There exist eighteen histone deacetylases (HDACs) in mammals, the “classical” Zn-dependent HDAC1-11, and the NAD⁺-dependent sirtuins (SIRT) 1-7. Sirtuins require NAD⁺ for their enzymatic activity and have been implicated in age-related pathologies.

However, it is not so clear concerning the influence of sirtuins on immune responses. Indeed, the anti-inflammatory activities always relate to SIRT1 and SIRT6.

In this article, we will introduce a potent  SIRT1 inhibitor, CHIC35.

CHIC35 is an analog of EX-527, it inhibits SIRT1 with an IC₅₀ of 0.124 µM. Additionally, CHIC35 shows selective inhibition against SIRT1 over SIRT2 (IC₅₀=2.8 µM) or SIRT3 (IC₅₀>100 µM).

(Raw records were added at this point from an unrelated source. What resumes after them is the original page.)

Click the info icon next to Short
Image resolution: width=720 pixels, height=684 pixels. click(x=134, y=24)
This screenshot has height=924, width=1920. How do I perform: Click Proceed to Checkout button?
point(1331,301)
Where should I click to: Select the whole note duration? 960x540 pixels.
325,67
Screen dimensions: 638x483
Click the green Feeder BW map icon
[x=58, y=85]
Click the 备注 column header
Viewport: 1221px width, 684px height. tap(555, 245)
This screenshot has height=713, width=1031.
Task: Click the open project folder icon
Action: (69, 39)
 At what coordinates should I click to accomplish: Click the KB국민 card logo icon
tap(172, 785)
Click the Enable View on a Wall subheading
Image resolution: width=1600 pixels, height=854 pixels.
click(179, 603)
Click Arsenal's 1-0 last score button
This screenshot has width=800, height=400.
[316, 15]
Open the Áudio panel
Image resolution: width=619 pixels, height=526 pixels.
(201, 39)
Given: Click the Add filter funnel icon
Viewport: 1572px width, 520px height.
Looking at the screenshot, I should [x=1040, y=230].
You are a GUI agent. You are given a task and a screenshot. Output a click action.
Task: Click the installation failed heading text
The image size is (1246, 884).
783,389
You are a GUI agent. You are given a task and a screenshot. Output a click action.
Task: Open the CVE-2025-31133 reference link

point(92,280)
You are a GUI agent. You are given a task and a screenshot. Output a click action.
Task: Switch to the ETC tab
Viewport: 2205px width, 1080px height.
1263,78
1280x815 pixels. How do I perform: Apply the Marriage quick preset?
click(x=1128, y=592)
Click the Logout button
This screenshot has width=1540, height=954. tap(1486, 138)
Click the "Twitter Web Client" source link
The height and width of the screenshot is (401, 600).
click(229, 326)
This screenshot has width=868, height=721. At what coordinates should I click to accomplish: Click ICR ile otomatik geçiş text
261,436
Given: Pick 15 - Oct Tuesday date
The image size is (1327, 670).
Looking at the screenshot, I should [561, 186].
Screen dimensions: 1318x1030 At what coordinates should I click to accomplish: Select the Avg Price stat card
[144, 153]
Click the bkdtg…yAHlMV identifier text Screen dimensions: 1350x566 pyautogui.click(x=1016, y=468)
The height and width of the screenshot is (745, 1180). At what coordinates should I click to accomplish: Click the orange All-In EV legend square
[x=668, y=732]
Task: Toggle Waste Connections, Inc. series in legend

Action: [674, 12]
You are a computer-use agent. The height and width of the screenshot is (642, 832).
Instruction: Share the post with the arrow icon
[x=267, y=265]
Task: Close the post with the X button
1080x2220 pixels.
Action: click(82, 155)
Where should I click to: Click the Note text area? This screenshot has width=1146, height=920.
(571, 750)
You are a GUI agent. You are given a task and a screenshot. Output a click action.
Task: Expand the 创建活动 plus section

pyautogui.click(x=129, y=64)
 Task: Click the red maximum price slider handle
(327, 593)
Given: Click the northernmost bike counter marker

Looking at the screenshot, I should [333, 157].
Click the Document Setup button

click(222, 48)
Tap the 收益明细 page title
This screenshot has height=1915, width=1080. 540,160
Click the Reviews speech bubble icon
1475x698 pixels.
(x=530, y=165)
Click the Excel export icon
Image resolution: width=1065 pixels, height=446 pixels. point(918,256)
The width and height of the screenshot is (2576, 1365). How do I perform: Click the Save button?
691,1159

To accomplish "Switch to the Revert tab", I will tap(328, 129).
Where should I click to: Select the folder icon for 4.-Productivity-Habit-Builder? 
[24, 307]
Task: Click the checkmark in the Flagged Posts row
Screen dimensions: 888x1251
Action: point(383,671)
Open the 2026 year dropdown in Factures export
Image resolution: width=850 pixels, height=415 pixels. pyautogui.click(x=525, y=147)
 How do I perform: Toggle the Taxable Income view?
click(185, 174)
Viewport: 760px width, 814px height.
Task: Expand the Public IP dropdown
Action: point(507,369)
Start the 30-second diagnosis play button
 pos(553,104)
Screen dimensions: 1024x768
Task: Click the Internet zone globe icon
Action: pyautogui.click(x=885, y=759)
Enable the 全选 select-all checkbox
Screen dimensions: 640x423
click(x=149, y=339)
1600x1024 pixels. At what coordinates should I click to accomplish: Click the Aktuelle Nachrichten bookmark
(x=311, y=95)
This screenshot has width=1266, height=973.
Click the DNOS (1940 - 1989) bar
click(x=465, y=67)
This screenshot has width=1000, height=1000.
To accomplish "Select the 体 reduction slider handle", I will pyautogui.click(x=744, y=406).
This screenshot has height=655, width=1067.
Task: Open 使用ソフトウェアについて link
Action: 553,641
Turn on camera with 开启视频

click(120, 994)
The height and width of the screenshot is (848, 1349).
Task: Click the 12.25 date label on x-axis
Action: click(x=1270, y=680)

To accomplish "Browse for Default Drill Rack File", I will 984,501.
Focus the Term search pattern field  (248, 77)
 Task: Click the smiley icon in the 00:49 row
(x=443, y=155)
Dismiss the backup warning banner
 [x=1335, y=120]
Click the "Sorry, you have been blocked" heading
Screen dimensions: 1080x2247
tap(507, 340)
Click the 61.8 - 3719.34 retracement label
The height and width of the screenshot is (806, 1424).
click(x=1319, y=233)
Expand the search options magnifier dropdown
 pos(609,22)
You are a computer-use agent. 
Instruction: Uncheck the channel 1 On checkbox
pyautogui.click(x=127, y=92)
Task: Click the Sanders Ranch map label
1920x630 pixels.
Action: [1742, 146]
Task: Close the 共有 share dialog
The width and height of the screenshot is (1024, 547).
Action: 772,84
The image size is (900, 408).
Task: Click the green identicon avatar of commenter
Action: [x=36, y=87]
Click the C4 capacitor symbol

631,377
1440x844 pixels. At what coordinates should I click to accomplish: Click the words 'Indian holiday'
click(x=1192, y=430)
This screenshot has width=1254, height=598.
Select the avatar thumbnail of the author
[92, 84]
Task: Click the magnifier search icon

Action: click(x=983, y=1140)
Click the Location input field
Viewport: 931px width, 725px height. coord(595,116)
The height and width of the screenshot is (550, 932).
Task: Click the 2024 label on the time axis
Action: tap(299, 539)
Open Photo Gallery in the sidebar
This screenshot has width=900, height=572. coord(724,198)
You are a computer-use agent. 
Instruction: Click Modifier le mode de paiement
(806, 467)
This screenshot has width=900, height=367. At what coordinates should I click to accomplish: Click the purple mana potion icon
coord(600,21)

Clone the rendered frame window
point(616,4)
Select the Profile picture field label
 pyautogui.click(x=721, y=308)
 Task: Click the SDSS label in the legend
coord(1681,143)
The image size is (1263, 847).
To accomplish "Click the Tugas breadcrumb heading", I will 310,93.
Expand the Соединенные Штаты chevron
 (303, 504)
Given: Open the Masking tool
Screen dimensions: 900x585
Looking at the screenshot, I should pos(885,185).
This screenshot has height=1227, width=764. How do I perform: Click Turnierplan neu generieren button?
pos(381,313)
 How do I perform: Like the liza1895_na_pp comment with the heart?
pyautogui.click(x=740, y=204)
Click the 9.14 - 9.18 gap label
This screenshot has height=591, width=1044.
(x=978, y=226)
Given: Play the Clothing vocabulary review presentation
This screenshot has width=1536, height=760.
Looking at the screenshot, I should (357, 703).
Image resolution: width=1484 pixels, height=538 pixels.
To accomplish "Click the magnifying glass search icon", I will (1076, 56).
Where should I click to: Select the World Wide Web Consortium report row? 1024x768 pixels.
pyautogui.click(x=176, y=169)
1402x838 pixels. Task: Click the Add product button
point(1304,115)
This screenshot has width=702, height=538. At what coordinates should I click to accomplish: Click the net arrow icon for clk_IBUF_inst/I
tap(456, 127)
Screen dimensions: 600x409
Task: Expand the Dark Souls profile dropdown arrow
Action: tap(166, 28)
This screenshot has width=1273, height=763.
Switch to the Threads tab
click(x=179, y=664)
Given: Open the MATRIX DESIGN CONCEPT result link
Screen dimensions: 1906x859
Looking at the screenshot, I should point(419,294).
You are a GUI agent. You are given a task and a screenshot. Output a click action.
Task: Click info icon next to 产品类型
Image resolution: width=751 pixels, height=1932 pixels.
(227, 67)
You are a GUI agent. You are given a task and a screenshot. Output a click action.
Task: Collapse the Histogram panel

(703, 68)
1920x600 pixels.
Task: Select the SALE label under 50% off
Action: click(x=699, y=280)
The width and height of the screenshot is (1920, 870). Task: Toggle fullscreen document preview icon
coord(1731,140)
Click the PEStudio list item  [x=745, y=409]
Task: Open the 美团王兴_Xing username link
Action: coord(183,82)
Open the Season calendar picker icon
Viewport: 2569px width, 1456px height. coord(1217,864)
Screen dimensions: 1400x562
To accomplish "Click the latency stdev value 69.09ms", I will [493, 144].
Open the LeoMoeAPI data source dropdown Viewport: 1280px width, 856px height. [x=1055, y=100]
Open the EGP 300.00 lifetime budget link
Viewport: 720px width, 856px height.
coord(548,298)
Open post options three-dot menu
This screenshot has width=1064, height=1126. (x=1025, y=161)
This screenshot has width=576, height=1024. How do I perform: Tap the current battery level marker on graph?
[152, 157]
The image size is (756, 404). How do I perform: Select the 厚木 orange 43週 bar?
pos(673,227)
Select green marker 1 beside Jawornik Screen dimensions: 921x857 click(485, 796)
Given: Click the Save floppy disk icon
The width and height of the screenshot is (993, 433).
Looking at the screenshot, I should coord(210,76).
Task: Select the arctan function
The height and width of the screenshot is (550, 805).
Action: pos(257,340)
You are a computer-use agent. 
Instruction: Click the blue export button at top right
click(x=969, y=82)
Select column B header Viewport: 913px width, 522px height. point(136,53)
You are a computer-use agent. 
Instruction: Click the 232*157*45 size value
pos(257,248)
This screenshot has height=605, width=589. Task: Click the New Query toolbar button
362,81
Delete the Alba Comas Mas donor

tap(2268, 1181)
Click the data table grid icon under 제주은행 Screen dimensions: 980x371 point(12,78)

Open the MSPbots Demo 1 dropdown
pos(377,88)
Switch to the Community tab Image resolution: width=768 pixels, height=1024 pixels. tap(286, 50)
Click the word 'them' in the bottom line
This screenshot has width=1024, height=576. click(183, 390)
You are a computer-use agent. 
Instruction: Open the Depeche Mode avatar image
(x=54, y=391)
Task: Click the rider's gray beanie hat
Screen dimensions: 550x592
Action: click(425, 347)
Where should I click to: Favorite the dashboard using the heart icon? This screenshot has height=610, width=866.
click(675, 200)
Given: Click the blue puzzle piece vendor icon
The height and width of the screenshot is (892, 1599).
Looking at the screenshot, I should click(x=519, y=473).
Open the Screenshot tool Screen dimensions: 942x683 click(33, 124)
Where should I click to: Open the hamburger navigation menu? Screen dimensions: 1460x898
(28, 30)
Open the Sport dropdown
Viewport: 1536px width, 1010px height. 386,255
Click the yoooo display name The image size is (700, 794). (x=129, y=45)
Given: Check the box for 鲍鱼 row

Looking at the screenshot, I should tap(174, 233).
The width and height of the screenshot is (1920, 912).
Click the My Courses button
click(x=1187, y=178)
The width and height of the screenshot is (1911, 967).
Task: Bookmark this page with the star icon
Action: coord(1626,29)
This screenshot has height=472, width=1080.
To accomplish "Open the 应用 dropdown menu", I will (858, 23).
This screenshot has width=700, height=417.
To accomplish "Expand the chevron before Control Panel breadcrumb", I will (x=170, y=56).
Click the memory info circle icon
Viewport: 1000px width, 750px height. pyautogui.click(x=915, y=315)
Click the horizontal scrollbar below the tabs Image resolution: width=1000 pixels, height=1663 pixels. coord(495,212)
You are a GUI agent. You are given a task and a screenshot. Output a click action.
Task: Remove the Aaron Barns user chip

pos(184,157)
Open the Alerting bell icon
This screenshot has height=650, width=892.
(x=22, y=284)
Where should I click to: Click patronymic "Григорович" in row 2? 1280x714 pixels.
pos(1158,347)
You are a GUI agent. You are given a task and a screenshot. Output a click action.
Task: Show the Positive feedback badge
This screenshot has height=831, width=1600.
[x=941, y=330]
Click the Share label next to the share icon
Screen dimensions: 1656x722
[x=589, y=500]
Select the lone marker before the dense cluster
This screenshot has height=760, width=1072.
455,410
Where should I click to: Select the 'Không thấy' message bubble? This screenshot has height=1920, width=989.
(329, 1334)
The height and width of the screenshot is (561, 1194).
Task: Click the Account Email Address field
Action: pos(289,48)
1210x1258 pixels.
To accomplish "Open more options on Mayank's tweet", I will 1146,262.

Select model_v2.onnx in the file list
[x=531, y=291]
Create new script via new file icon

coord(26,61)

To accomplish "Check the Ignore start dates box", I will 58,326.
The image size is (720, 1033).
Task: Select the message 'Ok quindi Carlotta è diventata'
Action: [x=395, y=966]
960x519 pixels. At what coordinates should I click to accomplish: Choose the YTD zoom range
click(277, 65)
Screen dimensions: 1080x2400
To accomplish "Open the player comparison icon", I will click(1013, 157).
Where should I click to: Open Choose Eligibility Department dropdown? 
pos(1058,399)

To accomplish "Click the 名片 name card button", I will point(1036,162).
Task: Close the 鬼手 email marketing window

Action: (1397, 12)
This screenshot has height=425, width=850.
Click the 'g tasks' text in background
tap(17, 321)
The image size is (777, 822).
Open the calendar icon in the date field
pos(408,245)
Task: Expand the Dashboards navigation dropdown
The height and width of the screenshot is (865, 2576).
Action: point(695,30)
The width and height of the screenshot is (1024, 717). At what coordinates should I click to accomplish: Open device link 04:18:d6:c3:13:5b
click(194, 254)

Firstly, in vitro, CHIC-35 increases acetylation of histone H4 in BMDMs similar to Cambinol (200 μM). In a zebrafish model of CHARGE syndrome. CHIC-35 exhibits no significant difference in the survival of embryos at early stages.
Zebrafish embryos are microinjected with 2.4 ng of chd7 MO to develop to different stages of development. CHIC-35 exists in chd7 morphant embryos from 8hpf to 24hpf. Furthermore, CHIC-35 is removed at 24hpf, and embryos are incubated in fresh egg water until 4dpf. The chd7 morphant larvae have a severely reduced and disrupted pattern of cartilage elements in comparison to the control. Besides, CHIC-35 shows partial recovery in craniofacial cartilage elements.
At 4dpf, zebrafish embryos show a well-formed lower jaw in controls. While chd7 morphants exhibit a reduced lower jaw. Treatment with CHIC-35 rescues the expression of sox9a inchd7 morphants.
What’s more, nearly 30% of chd7 morphant embryos (24hpf to 72hpf) show a near-complete loss of isl2a expression in the cranial region. But the wild-type controls only exhibit 10% isl2a expression. As a result, CHIC-35 reduces this to 7.5% significantly. However, CHIC-35 shows no discernible effect on the enteric neurons marked by Tg.

In conclusion, CHIC-35, as a potent SIRT1 inhibitor, has anti-inflammatory effects. It can inhibit inflammatory and innate immune responses, and also can be used for CHARGE syndrome research.

Reference:

[1]. Jérôme Lugrin, et al. Biochim Biophys Acta. 2013 Jun;1833(6):1498-510
[2]. Zainab Asad, et al. Eur J Med Genet. 2020 Feb;63(2):103661.